Ballard Clive, Thomas Alan, Gerry Stephen, Yu Ly-Mee, Aarsland Dag, Merritt Claire, Corbett Anne, Davison Christopher, Sharma Narenda, Khan Zunera, Creese Byron, Loughlin Paul, Bannister Carol, Burns Alistair, Win Soe Nyunt, Walker Zuzana
Wolfson Centre for Age-Related Diseases, King's College London, London, UK.
Institute for Ageing, University of Newcastle, Newcastle Upon Tyne, UK.
J Am Med Dir Assoc. 2015 Apr;16(4):316-22. doi: 10.1016/j.jamda.2014.11.002. Epub 2014 Dec 15.
Neuropsychiatric symptoms in Alzheimer disease (AD) cause significant distress and present a complex clinical challenge for treatment. Pharmacological treatment options are limited to antipsychotics, which carry extensive safety issues. There is emerging evidence to support the potential benefits of memantine, currently licensed for moderate to severe AD, in the prophylaxis of neuropsychiatric symptoms.
The MAIN-AD study is a double-blind randomized placebo-controlled withdrawal trial comparing memantine with antipsychotics for the treatment of neuropsychiatric symptoms over 24 weeks. A total of 199 people with probable AD living in care homes already receiving an antipsychotic were randomized to receive either memantine or to continue an antipsychotic. The primary outcomes were function (Bristol Activities of Daily Living Scale [BADLS]) and agitation (Cohen-Mansfield Agitation Inventory [CMAI]). Secondary outcomes were Neuropsychiatric Inventory (NPI), Mini-Mental State Examination (MMSE), and mortality.
There was no significant difference between groups on the BADLS or CMAI. At 24 weeks, there was a nonsignificant adjusted difference in favor of memantine on the BADLS of 0.23 (95% CI -1.80-2.27; P = .82) and in favor of antipsychotic on the CMAI of 0.09 (95% CI -0.35-8.53; P = .07). Although there were no significant differences in total NPI, there were 5.01 (95% CI -1.68-11.70; P = .05) and 3.63 (95% CI -1.40-8.67; P = .16) point advantages favoring antipsychotics at weeks 12 and 24, respectively. In addition, in an exploratory analysis, individuals allocated to antipsychotics were significantly less likely to experience relapse of neuropsychiatric symptoms at all time points. The group receiving memantine had a nonsignificant 1.3-point advantage on the MMSE at 24 weeks.
This study indicates no benefits for memantine in the long-term treatment and prophylaxis of clinically significant neuropsychiatric symptoms. The results did indicate some benefits for antipsychotic medications in reducing the relapse of neuropsychiatric symptoms, but this must be balanced against increased mortality risk.

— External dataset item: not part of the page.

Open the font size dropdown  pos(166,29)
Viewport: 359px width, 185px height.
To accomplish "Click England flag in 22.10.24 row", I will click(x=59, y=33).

阿尔茨海默病(AD)中的神经精神症状会造成严重困扰,给治疗带来复杂的临床挑战。药物治疗选择仅限于抗精神病药物,但这类药物存在诸多安全问题。有新证据支持美金刚(目前已获批用于中重度AD)在预防神经精神症状方面的潜在益处。
MAIN-AD研究是一项双盲随机安慰剂对照撤药试验,比较美金刚与抗精神病药物在24周内治疗神经精神症状的效果。共有199名居住在养老院且已在服用抗精神病药物的可能患有AD的患者被随机分组,分别接受美金刚治疗或继续服用抗精神病药物。主要结局指标为功能(布里斯托尔日常生活活动量表[BADLS])和激越(科恩-曼斯菲尔德激越量表[CMAI])。次要结局指标为神经精神科问卷(NPI)、简易精神状态检查表(MMSE)和死亡率。
两组在BADLS或CMAI上无显著差异。在24周时,美金刚在BADLS上有0.23的非显著调整优势(95%可信区间-1.80至2.27;P = 0.82),抗精神病药物在CMAI上有0.09的优势(95%可信区间-0.35至8.53;P = 0.07)。虽然在NPI总分上无显著差异,但在第12周和第24周时,抗精神病药物分别有5.01(95%可信区间-1.68至11.70;P = 0.05)和3.63(95%可信区间-1.40至8.67;P = 0.16)分的优势。此外,在一项探索性分析中,被分配接受抗精神病药物治疗的个体在所有时间点出现神经精神症状复发的可能性显著更低。接受美金刚治疗的组在24周时MMSE有1.3分的非显著优势。
本研究表明美金刚在长期治疗和预防具有临床意义的神经精神症状方面并无益处。结果确实表明抗精神病药物在减少神经精神症状复发方面有一些益处,但这必须与增加的死亡风险相权衡。